В этой его потребности во всякую погоду бродить по полям и лесам его маленькая жена усматривала признак бесстрашия.
— Мало тебе того, что с людьми воевать приходится, — не то увещевая, не то с укором говорила она.
Нет, Нильс Фискер никогда не уставал от борьбы, сколько бы, с кем или с чем ни приходилось вести ее. И его маленькая жена гордилась этой его чертой.
Теперь Нильс сверх всего еще бился над задуманным романом. Он вставал с зарей и во время своих утренних скитаний ратоборствовал с материалом, возвращаясь домой в отчаянном настроении. Он хотел написать книгу, которая бы на примере его собственной жизни показала мученический путь новых идей, книгу о распятии и победе — поздней победе, которая опоздала, потому что прогресс успел уже родить новые идеи и новых мучеников за них. Роман о трудолюбивом животном с ленивым умом — о человеке!
— Разве ты и писатель тоже? — изумленно и обрадованно спрашивала маленькая Петра.
— Не знаю, это покажет будущее. Только когда книга написана, можно сказать, писатель ли тот, кто ее сочинил, или не писатель.

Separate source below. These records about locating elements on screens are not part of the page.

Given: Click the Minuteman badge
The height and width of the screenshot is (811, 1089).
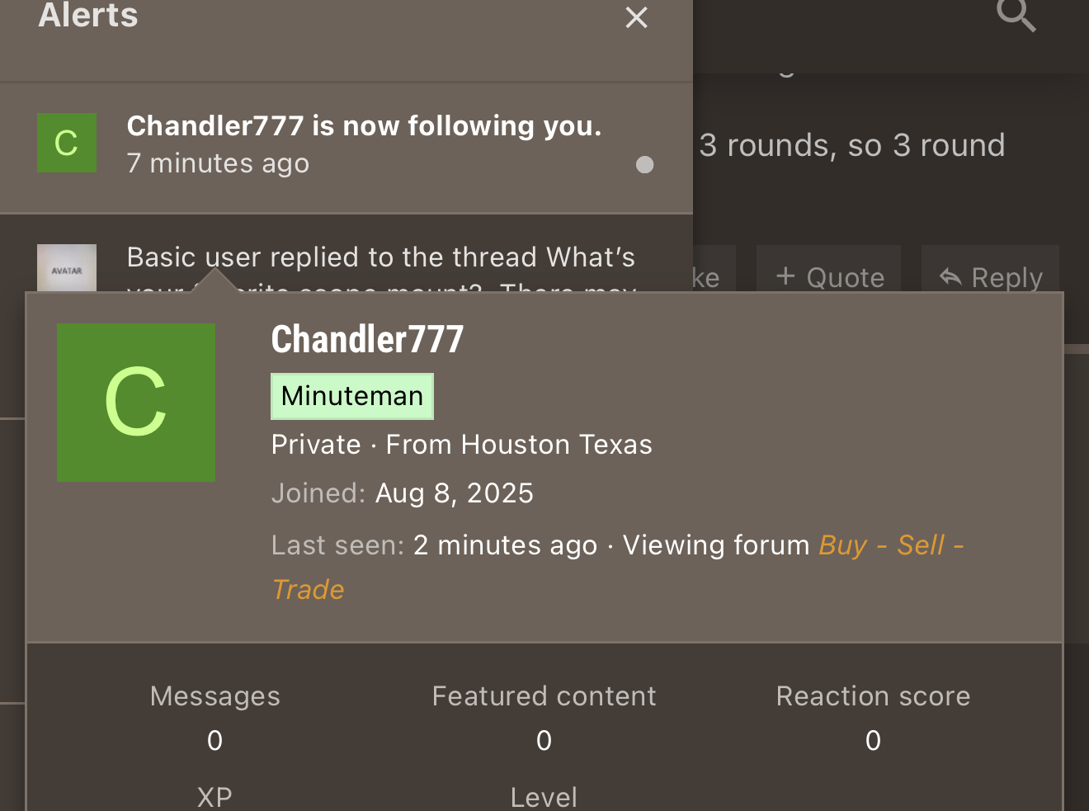Looking at the screenshot, I should (352, 396).
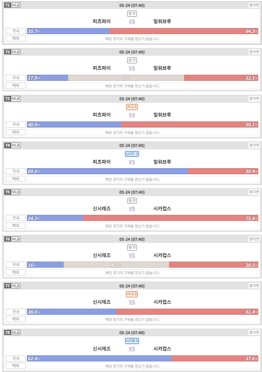Open the VS link for game 78
The height and width of the screenshot is (372, 262).
(x=132, y=349)
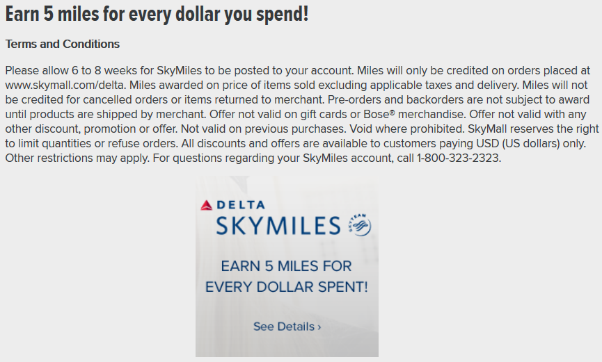Click the DELTA wordmark in banner
Image resolution: width=602 pixels, height=362 pixels.
tap(239, 205)
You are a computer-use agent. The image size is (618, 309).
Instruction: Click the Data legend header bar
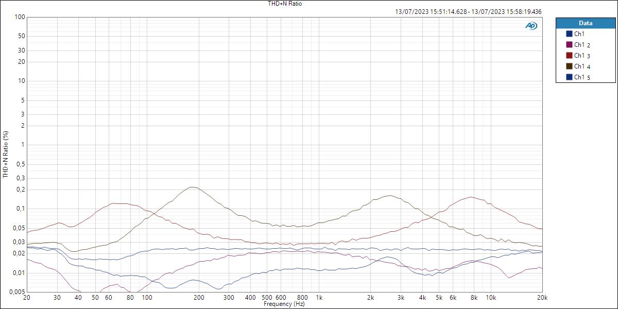586,23
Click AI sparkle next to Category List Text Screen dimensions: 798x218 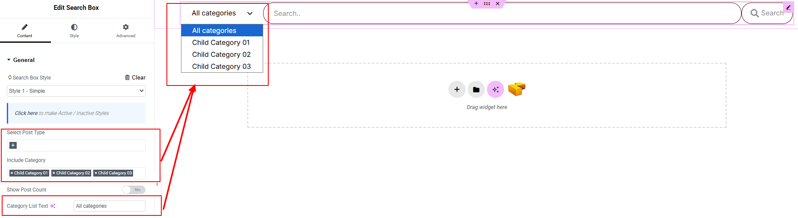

В том значении, какое это слово приобрело сейчас, меня не прельщает честь принадлежать к писательскому цеху. Нынешние писатели — это люди, которые, сидя в крематории, выписывают орнаменты на урнах с пеплом мертвецов. А у меня нет никакого желания тащиться в обозе. Лучше уж быть как барды в старину, которые шли впереди отряда и своими песнями зажигали сердца воинов. Куда мне в уникумы лезть, не гожусь я для этого, — с улыбкой продолжал он, обнимая за плечи свою Петру. — Я уродился ни в мать, ни в отца, как говорят крестьяне; во мне слишком крепко засел пролетарий, откуда бы он там ни взялся. И должен признаться — считаю честью этот «позор». Мне важнее для души черный хлеб, а не изысканные кондитерские изделия.
— А что такое уникум? — спросила Петра; она поняла едва половину из того, о чем говорил Нильс.
— Теленок о двух головах или человек о шести пальцах на каждой руке! Да ты, наверно, не раз видала таких на ярмарках, — сказал Нильс, греясь у печки.
— Но какой в них толк? Они отвратительны! — испуганно сказала Петра, приходя в ужас от одной мысли, что нужно еще тратить слова на объяснение, почему не хочешь иметь какое-либо дело с такой компанией.
— Ну конечно, они отвратительны, как все ненормальное. Человек-змея, который так изгибается, что может просунуть голову между собственных ног, или танцовщица, которая подбрасывает ноги до самой головы, — то и другое, надо сказать, одинаково противно. Это фокусники, а у простых, естественных людей фокусники всегда вызывают брезгливое чувство; по крайней мере на меня они так действуют. И я молю бога, никогда не называться писателем в теперешнем смысле слова. Если мы доживем когда-нибудь до такого общества, где все будут людьми, то тогда, мне думается, понятия писатель и человек, в полном и лучшем смысле этого слова, будут означать одно и то же. И я тогда с большой радостью назовусь писателем.